AUTHOR=Gao Shu-Yan , Zhao Jing-Cheng , Xia Qing , Sun Chen , Aili Maimaiti , Talifu Ainiwaer , Huo Shi-Xia , Zhang Yun , Li Zhi-Jian 

TITLE=Evaluation of the hepatotoxicity of Psoralea corylifolia L. based on a zebrafish model

JOURNAL=Frontiers in Pharmacology

VOLUME=Volume 15 - 2024

YEAR=2024

URL=https://www.frontiersin.org/journals/pharmacology/articles/10.3389/fphar.2024.1308655

DOI=10.3389/fphar.2024.1308655

ISSN=1663-9812

ABSTRACT=Psoralea corylifolia L. (FP) has received increasing amounts of attention due to its potential hepatotoxicity. METHODS: In this study, zebrafish were treated with different concentrations of aqueous extract of FP (AEFP; 40, 50, or 60 μg/mL), and the hepatotoxic effects of tonicity were determined by the mortality rate, liver morphology, fluorescence area and intensity of the liver, biochemical indices, and pathological tissue staining. The mRNA expression of target genes in the bile acid metabolic signalling pathway and lipid metabolic pathway was detected by qPCR, and the mechanism of toxicity was initially investigated. AEFP (50 μg/mL) was administered in combination with FXR or a PPARα agonist/inhibitor to further define the target of toxicity.
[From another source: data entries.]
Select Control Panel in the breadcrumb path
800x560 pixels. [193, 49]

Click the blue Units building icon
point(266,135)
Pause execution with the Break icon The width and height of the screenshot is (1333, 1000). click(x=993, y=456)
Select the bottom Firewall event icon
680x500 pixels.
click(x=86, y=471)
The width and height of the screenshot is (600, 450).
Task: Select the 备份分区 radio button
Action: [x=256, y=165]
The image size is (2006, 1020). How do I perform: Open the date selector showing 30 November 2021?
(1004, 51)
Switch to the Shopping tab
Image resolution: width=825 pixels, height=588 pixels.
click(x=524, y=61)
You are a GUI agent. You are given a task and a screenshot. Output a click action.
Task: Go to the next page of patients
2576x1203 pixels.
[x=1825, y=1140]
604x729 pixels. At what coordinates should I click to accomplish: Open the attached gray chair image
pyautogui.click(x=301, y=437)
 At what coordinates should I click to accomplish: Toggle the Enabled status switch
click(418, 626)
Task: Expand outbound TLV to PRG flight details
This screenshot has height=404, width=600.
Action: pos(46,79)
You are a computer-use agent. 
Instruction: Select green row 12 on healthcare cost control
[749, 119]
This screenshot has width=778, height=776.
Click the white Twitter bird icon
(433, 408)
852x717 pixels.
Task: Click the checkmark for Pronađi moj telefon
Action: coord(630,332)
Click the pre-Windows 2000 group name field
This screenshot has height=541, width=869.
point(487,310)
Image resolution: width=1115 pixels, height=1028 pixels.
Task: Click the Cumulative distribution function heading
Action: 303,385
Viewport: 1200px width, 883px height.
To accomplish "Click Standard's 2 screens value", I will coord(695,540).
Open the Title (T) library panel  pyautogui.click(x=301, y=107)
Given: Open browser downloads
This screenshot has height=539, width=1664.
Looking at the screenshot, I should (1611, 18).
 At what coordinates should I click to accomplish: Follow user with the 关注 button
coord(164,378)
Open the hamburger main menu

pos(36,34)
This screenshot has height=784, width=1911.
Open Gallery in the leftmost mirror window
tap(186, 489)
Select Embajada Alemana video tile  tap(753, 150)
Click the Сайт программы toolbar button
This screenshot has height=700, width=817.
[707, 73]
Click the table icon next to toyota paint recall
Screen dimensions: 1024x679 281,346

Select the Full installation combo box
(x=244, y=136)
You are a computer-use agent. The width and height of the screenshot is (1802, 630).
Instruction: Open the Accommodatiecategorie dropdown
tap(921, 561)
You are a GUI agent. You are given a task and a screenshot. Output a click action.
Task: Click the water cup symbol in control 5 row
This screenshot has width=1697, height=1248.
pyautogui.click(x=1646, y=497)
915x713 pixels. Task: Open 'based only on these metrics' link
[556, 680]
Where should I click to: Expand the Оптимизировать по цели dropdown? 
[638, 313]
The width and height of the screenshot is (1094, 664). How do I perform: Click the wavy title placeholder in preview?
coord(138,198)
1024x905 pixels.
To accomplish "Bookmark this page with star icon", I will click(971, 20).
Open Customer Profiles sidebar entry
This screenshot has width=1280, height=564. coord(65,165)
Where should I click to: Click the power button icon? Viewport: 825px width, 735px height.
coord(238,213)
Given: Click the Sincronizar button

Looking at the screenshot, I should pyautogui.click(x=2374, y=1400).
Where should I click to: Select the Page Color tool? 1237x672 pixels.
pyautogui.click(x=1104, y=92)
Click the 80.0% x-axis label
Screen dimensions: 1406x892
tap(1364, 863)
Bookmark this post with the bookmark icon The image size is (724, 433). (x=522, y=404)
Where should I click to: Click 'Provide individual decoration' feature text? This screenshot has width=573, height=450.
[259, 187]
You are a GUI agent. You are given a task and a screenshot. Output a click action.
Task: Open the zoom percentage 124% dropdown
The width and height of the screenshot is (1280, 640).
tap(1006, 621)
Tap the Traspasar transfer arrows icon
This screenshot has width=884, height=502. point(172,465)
RESULTS: Toxic effect experiments showed that, compared with no treatment, AEFP administration resulted in liver atrophy, a smaller fluorescence area in the liver and a lower fluorescence intensity (P < 0.05); ALT, AST and γ-GT were significantly elevated in zebrafish (P < 0.01), and TBA, TBIL, TC, TG, LDL-C and HDL-L were elevated to different degrees (P < 0.05); and increased lipid droplets in the liver appeared as fatty deposits. Molecular biological validation revealed that AEFP inhibited the expression of the FXR gene, causing an increase in the expression of the downstream genes SHP, CYP7A1, CYP8B1, BSEP, MRP2, NTCP, PPAR-γ, ME-1, SCD-1, LPL, CPT-1, and CPT-2 and a decrease in the expression of PPAR-α (P < 0.05). Conclusions: This study demonstrated that tonic acid extracts are hepatotoxic to zebrafish through the inhibition of FXR and PPARα expression, thereby causing bile acid and lipid metabolism disorders.